A parte que sobrevive a um modelo melhor
Eu não construí um separador, e quero ter cuidado com isso, porque é fácil interpretar isso como uma pretensão de substituir TOMRA, Steinert ou Machinex. Essa é uma leitura errada. O Assay opera downstream da sua triagem primária por NIR como uma estação de esteira lateral neutra em relação a fornecedores, lendo o rejeito rico em plástico preto que aquela triagem já descartou, sem interferir na máquina à sua frente. E o valor que ele agrega não é um número que envelhece à medida que os modelos evoluem. Cada fardo é expedido com um certificado assinado, com hash em sha256, atestando sua composição medida, cada cláusula da APR verificada com aprovação ou reprovação, o hash do modelo, as contagens de abstenção e rejeição e a tonelagem recuperada. Esse comprovante é o documento que uma usina pode protocolar e auditar.

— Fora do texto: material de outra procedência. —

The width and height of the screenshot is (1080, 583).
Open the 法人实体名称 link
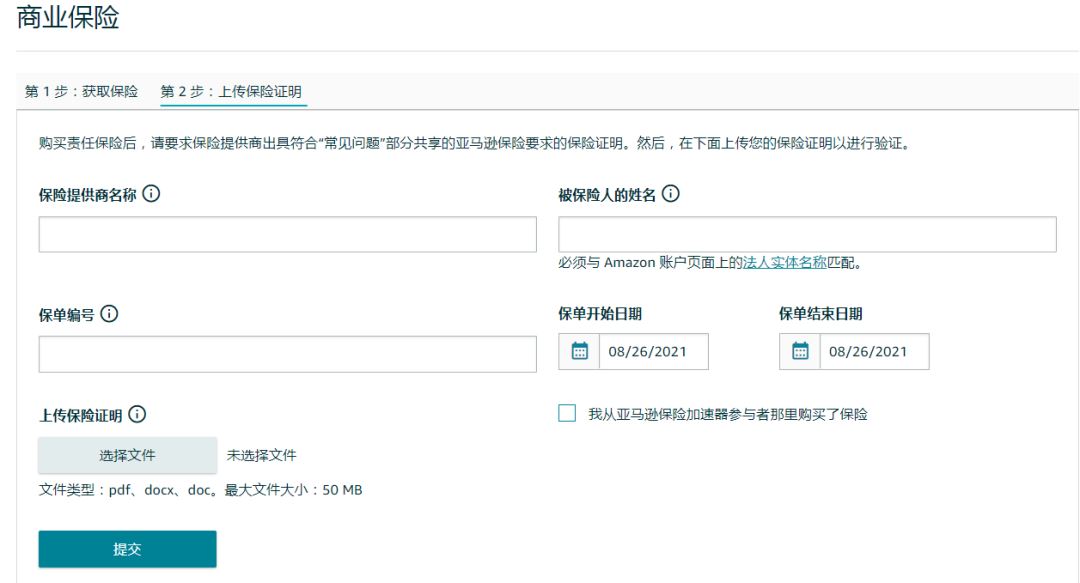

Isso tem mais importância hoje do que teria há cinco anos, por uma razão regulatória específica. À medida que o PPWR da União Europeia (Regulamento 2025/40), a lei SB 54 da Califórnia e o framework RecyClass se consolidam, embalagens com negro de fumo só contam como recicláveis onde a triagem capaz de MWIR realmente existir na instalação (pesquisa WP45, 2026). Isso não é uma declaração de conformidade sobre esta demonstração — o certificado é uma evidência auditável de pureza, não um selo de conformidade. É o contexto de por que o cenário está mudando. Nesse mundo, a instalação que vence é aquela que consegue entregar a um auditor um comprovante auditável para cada fardo que expede, e não aquela com o benchmark mais alto em um slide. A confiança em uma linha de triagem precisa ser determinística — e a parte determinística é exatamente a parte que não reside dentro do classificador.
E se você prefere ver um bom modelo expedir um fardo reprovado em vez de me ler descrevendo isso, aqui está o sistema completo funcionando de ponta a ponta.
Se você quiser ver um bom modelo expedir um fardo reprovado e depois virar uma única chave para vê-lo expedir um fardo aprovado, a demonstração está em https://veriprajna.com/demos/materials-recovery-ai, executando o mesmo fluxo das duas formas para que o gate seja a única coisa que muda. Comecei este projeto pensando que o problema difícil era enxergar o plástico preto. Enxergá-lo exigiu uma semana de espectroscopia e uma pequena rede. Provar que o material recuperado estava realmente limpo — e ter a disposição de se abster, rejeitar e falhar ruidosamente quando não estivesse — exigiu todo o restante.